Aumseqa

Aumseqa can only be obtained with a prescription, and treatment should be started by a doctor experienced in the use of cancer medicines.

The medicine is available as tablets to be taken by mouth once a day. Treatment should be continued for as long at the patient benefits from it or until side effects become unacceptable.

For more information about using Aumseqa, see the package leaflet or contact your doctor or pharmacist.

The active substance in Aumseqa, aumolertinib, is a type of cancer medicine called a tyrosine kinase inhibitor. It blocks the activity of EGFR, which normally controls the growth and division of cells. In lung cancer, EGFR is often overactive, causing uncontrolled growth of cancer cells. By blocking EGFR, aumolertinib helps to reduce the growth and spread of the cancer.

Aumolertinib mainly targets the mutated EGFR and has less effect on normal EGFR, therefore minimising undesirable effects caused by blocking normal EGFR.

Aumseqa was found to be effective in adults with NSCLC whose cancer cells had specific mutations in the EGFR gene in two main studies.

The first study involved 429 adults with NSCLC who had not been treated before for their cancer, whose cancer was locally advanced (had spread nearby) or metastatic (had spread to other parts of the body) and had EGFR mutations including an exon 19 deletion or exon 21 L858R substitution. Participants received either Aumseqa or gefitinib (another tyrosine kinase inhibitor targeting EGFR). Those who took Aumseqa lived for an average of 19 months before their cancer got worse, compared with about 10 months for those who received gefitinib.
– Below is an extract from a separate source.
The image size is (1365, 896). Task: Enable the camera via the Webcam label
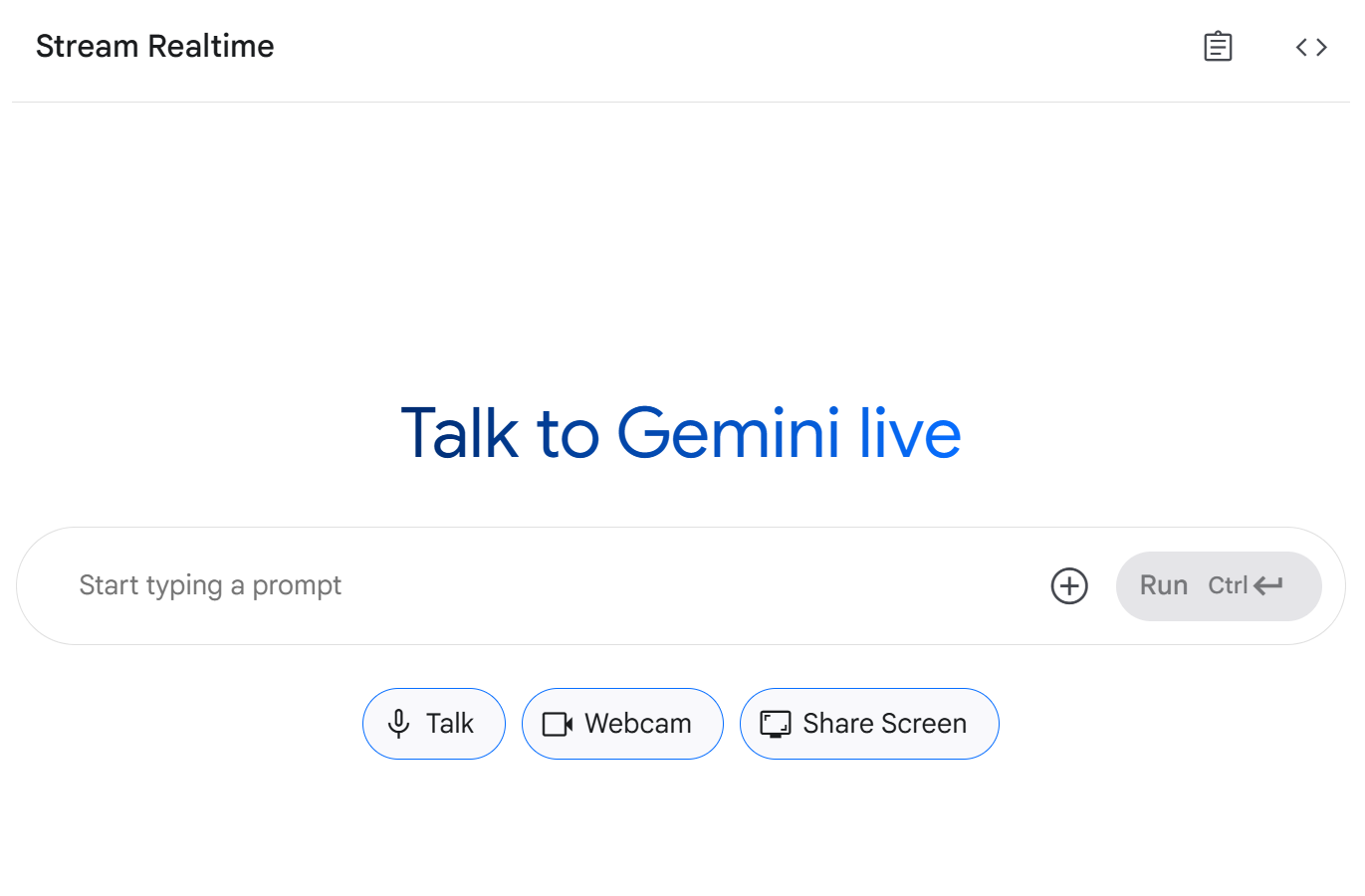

In addition, patients who received Aumseqa lived on average for 39 months overall compared with 31 months overall for those who received gefitinib.

The second study involved 244 patients with locally advanced or metastatic NSCLC whose cancer cells had an EGFR T790M mutation and whose cancer had progressed after previous treatment with a tyrosine kinase inhibitor targeting EGFR. Aumseqa was not compared with any other treatment or placebo (a dummy treatment). About 69% of patients (168 of 244) had a partial response to treatment (shrinkage of the tumour) and the responses lasted for an average of about 15 months. 

For the full list of side effects and restrictions with Aumseqa, see the package leaflet.

The most common side effects with Aumseqa (which may affect more than 1 in 10 people) include increased levels of certain liver enzymes (which can be a sign of liver problems), hyponatraemia (low blood sodium levels), increased blood levels of creatine phosphokinase (an enzyme released into the blood when muscle is damaged), decreased white blood cell levels, decreased levels of platelets (components that help the blood to clot), upper respiratory tract (nose and throat) infections and rash.

Aumseqa must not be used in people who have certain problems with the electrical activity of their heart called congenital long QT syndrome and QT/QTc interval greater than 500 milliseconds. It must also not be used in people with a family history of sudden cardiac death or polymorphic ventricular arrhythmia (a type of heart rhythm disorder). 

In adults with advanced NSCLC who had never been treated before, and whose cancer had exon 19 deletion or exon 21 L858R substitution, Aumseqa was shown to prolong the time patients lived without their disease getting worse, and how long they lived overall, compared to another tyrosine kinase inhibitor targeting EGFR.

In adults with advanced NSCLC whose disease had progressed after previous treatment with a tyrosine kinase inhibitor, and whose cancer had an EGFR T790M mutation, Aumseqa was shown in a study to trigger a partial but durable response to treatment in most patients. Although this study did not compare Aumseqa with another treatment, the totality of the data on Aumseqa confirmed its activity against the cancer.

In terms of safety, while the safety profile of Aumseqa appears overall in line with that of other tyrosine kinase inhibitors, certain severe side effects, including heart rhythm problems, that had not been described with this class of medicines before, were seen with Aumseqa. Standard measures, including tests before starting treatment and restrictions, are in place to minimise these risks.

The European Medicines Agency therefore decided that Aumseqa’s benefits are greater than its risks and that it can be authorised for use in the EU.

Recommendations and precautions to be followed by healthcare professionals and patients for the safe and effective use of Aumseqa have been included in the summary of product characteristics and the package leaflet.

As for all medicines, data on the use of Aumseqa are continuously monitored. Suspected side effects reported with Aumseqa are carefully evaluated and any necessary action taken to protect patients.

Aumseqa received a marketing authorisation valid throughout the EU on 12 February 2026.